Wednesday, May 9, I traveled to Kalispell for the spring meeting of the Northern Continental Divide Ecosystem Subcommittee of the Interagency Grizzly Bear Committee.

The meeting started with an update from Gary Bertelotti, Montana Fish, Wildlife and Parks Region 4 Supervisor. He said the grizzlies came out early this spring, and they have already been in 10 conflicts with livestock on the Front, which resulted in the removal of one male bear and the relocation of one female bear from Rockport Colony to the Sun River Game Range.

Bertelotti also reported that the carcass removal program is in full swing in Pondera and Teton Counties, and to date the service had removed 40 sheep, 120 calves, 10 cows and one horse to the Valier landfill. Grizzly Biologist Mike Madel is also redistributing carcasses from various farms and ranches to the Sun River Game Range, Blackleaf Wildlife Management Area and Ear Mountain.

Scott Jackson, National Carnivore Program Leader for the U.S. Forest Service’s Northern Region office in Missoula, talked about the NCDE Draft Conservation Strategy updates that have been made to the 2013 draft after receiving and responding to over 2,000 public comments. He said the Strategy was updated chapter by chapter, mostly to reduce redundancy and move different things around to different chapters to make the Strategy easier to read. Since five years have passed since the first draft, the science was also updated to more clearly show the modern statistics of the grizzly bears.

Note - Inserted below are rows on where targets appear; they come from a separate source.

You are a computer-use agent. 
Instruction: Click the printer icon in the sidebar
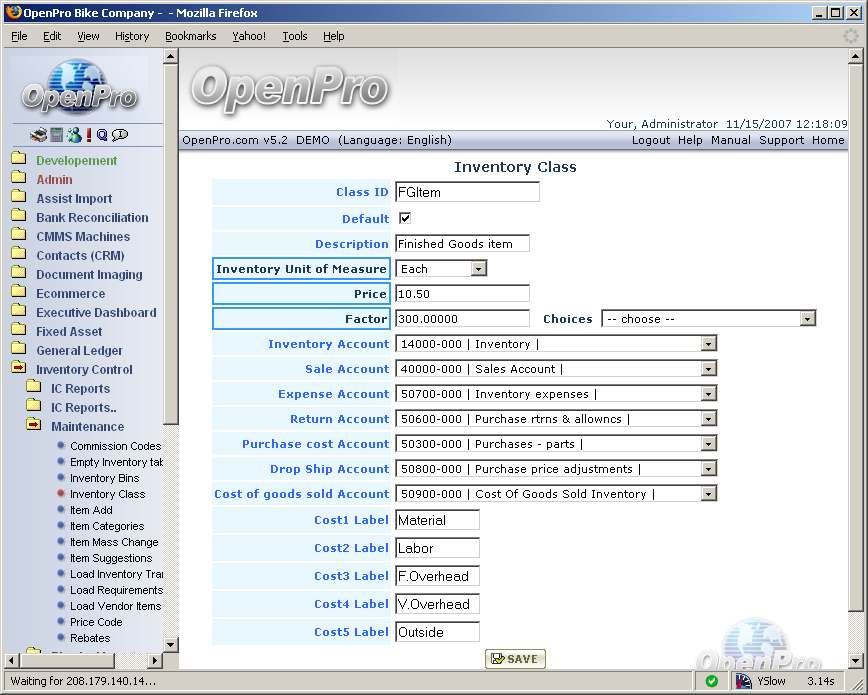click(x=38, y=135)
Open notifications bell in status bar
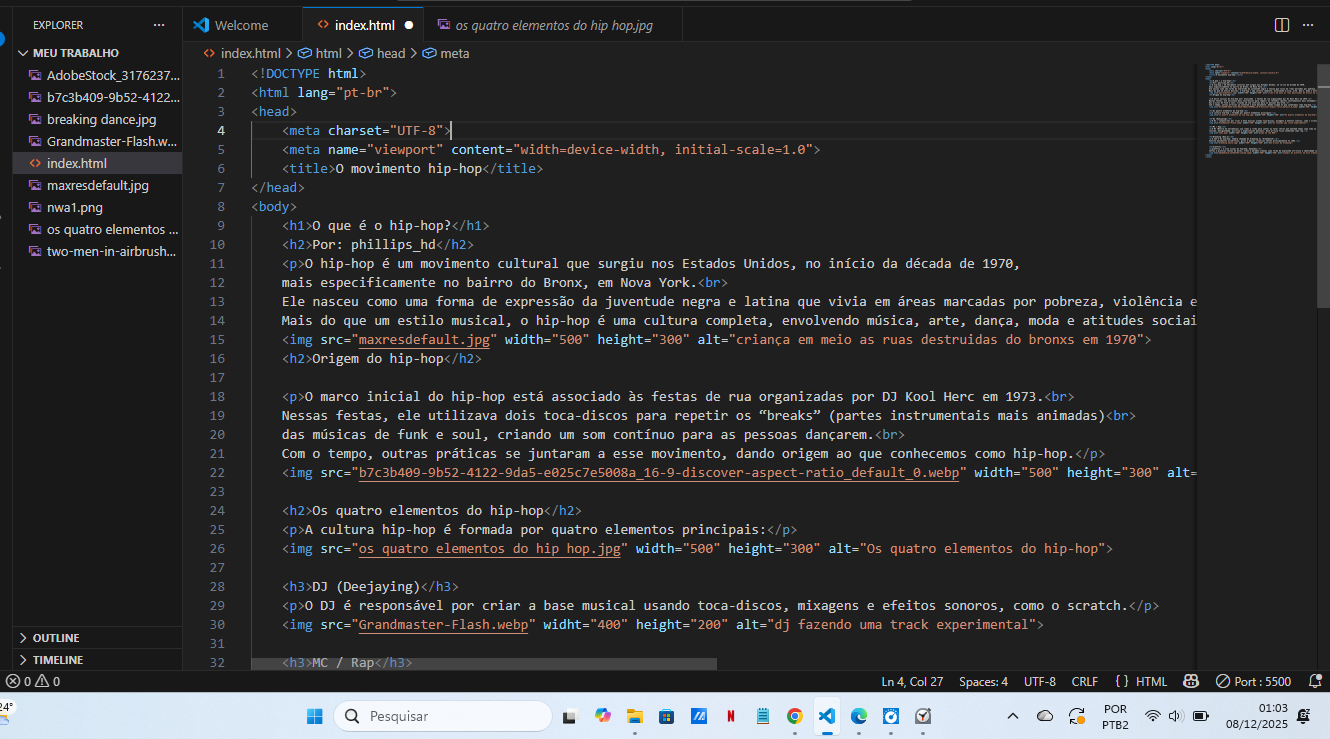Image resolution: width=1330 pixels, height=739 pixels. pos(1314,681)
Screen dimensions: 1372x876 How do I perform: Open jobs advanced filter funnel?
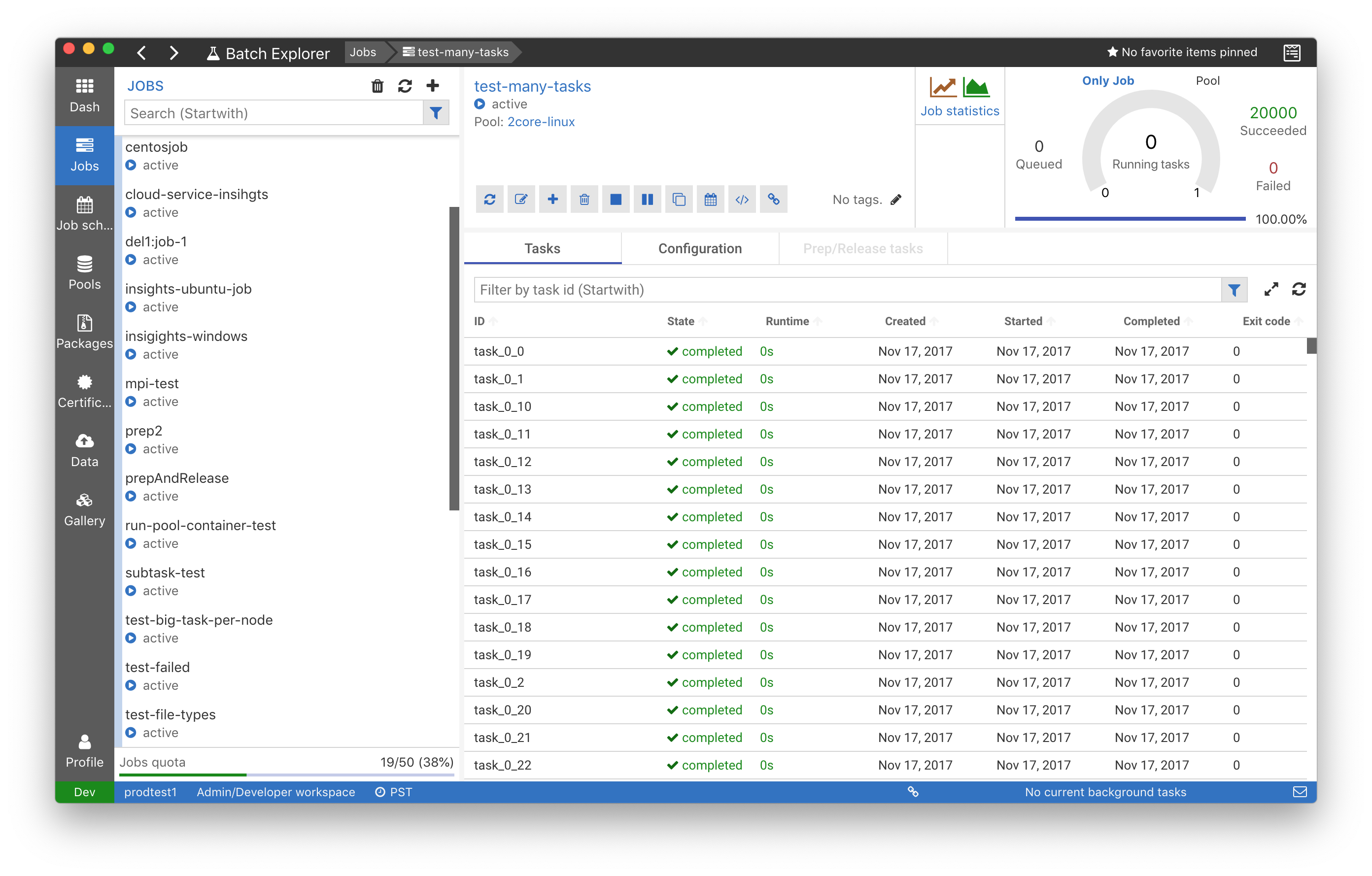click(x=436, y=113)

None of the additions or changes really stood out to me until John Waller, wildlife biologist with Glacier National Park, stood up to talk about updates to Chapter Four of the Strategy – Conflict Prevention.

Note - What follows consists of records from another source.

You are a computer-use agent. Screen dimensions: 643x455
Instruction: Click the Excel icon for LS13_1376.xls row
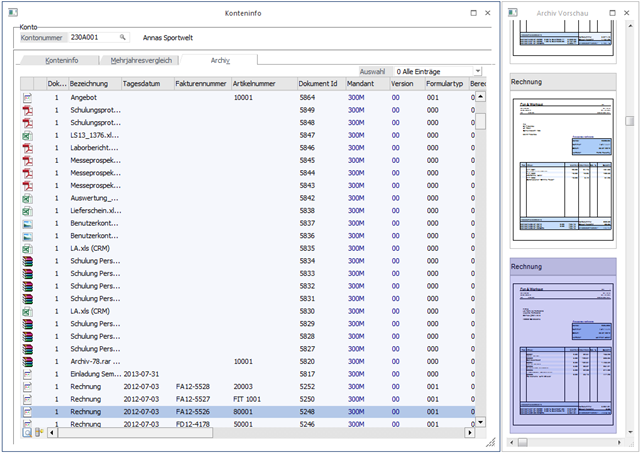click(x=28, y=135)
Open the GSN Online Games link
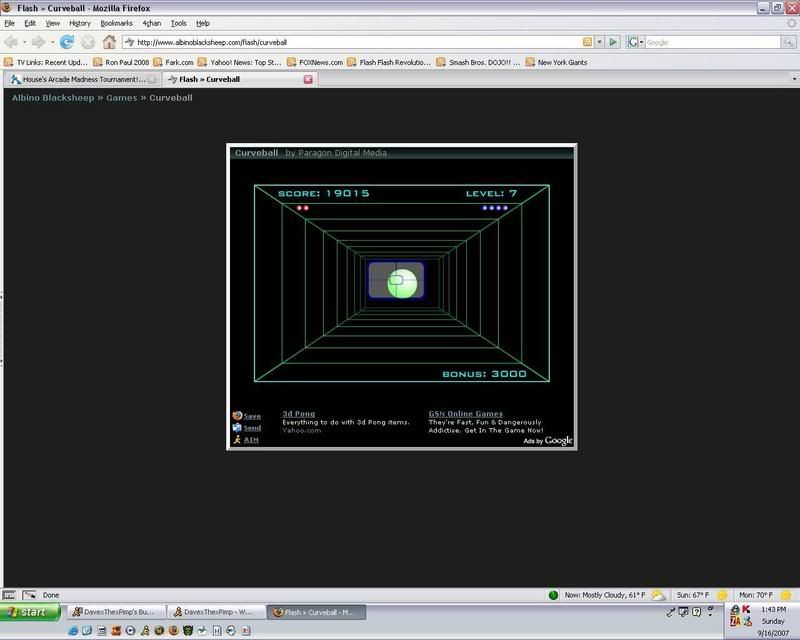The height and width of the screenshot is (640, 800). [465, 413]
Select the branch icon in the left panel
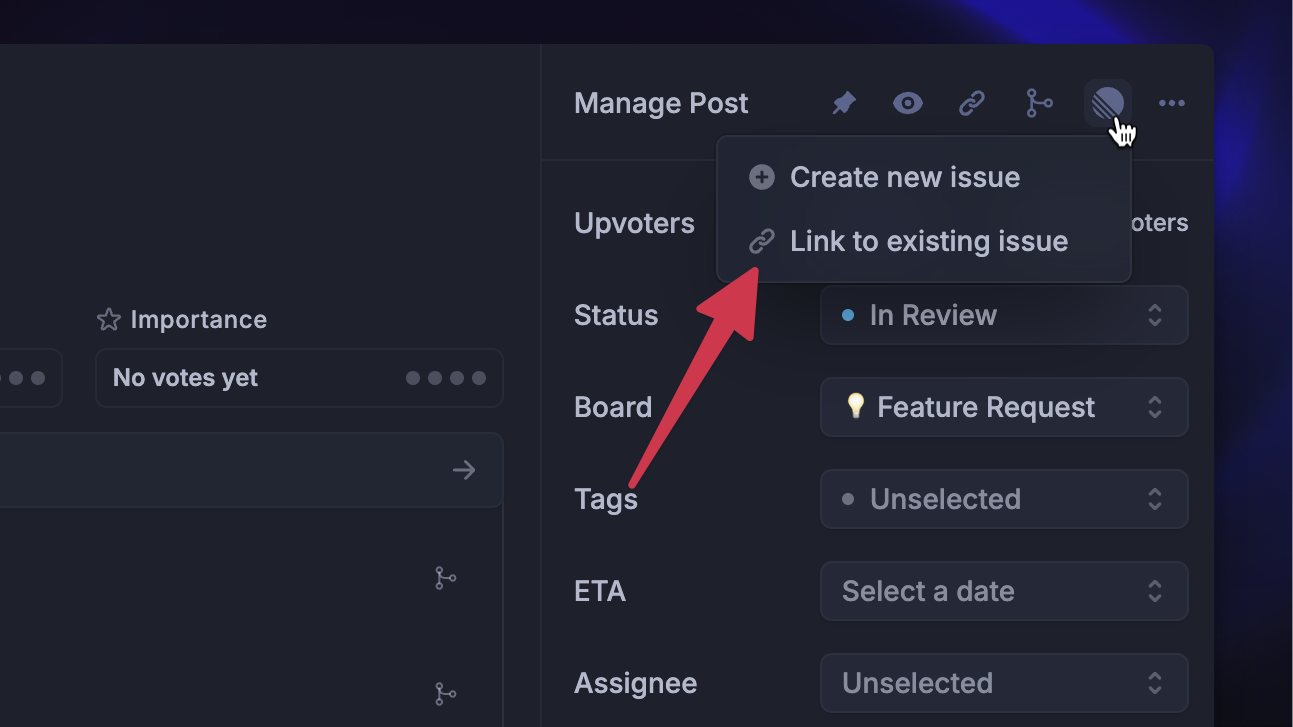Screen dimensions: 1293x727 point(444,578)
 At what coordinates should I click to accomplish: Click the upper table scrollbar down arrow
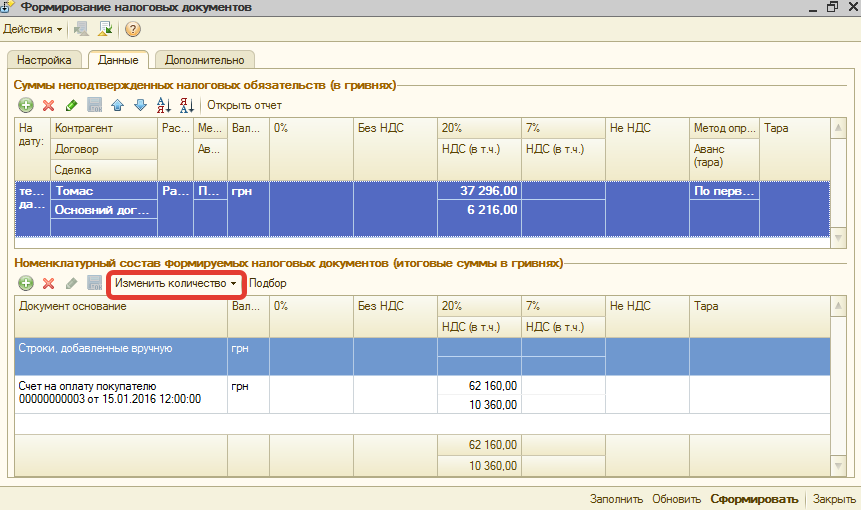tap(839, 238)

Waller said, “At some point producers are going to have to accept a certain amount of damage.”

Yep. ACCEPT. You can imagine what was going through my head. So, during public comment I addressed the situation. Here’s an excerpt from my “speech.”

When John was talking about revisions for Chapter Four of the Conservation Strategy, he said, ‘At some point producers are going to have to accept a certain amount of damage.’ As soon as I heard that, my blood pressure went through the roof. I don’t have to ACCEPT anything. Livestock producers COPE with damage from deer and elk. We COPE with damage and losses from grizzlies. But we have never, and WILL never, ACCEPT those losses. Would you ACCEPT me taking your paycheck?

People need to realize that our livestock is our livelihood. We don’t do this for fun. I have pointed out to you before that these bears – especially on the Front – would not have a place to live, eat and survive if it weren’t for livestock producers such as myself. That said, I would hope you would realize how ridiculous the idea of us ACCEPTING damage and losses sounds.

Instead, I would expect the strategy to include a stepped up effort from U.S. Fish and Wildlife and Montana Fish, Wildlife and Parks to work with ranchers to prevent conflict.”

When the meeting was adjourned, John Waller introduced himself to me and we had a discussion about the word ACCEPT and why it wasn’t the best choice of words in this situation. In the end, he understood where I was coming from and said he would change the sentence to be more suitable.

Here’s the thing – had I not been at that meeting, and had I not spoken up for our industry, that sentence would have been in the NCDE Conservation Strategy forever, and there would be nothing we could do about it. You know how many livestock producers were in that room yesterday? TWO. Nina Baucus and myself. 

It is imperative that we show up to defend our way of life. We cannot sit back and do nothing and expect things to change for the better.

The Interagency Grizzly Bear Committee is meeting June 19-21 at the KwaTaqNuk in Polson, Montana. I strongly encourage each and every one of you to attend and represent our beloved agricultural community.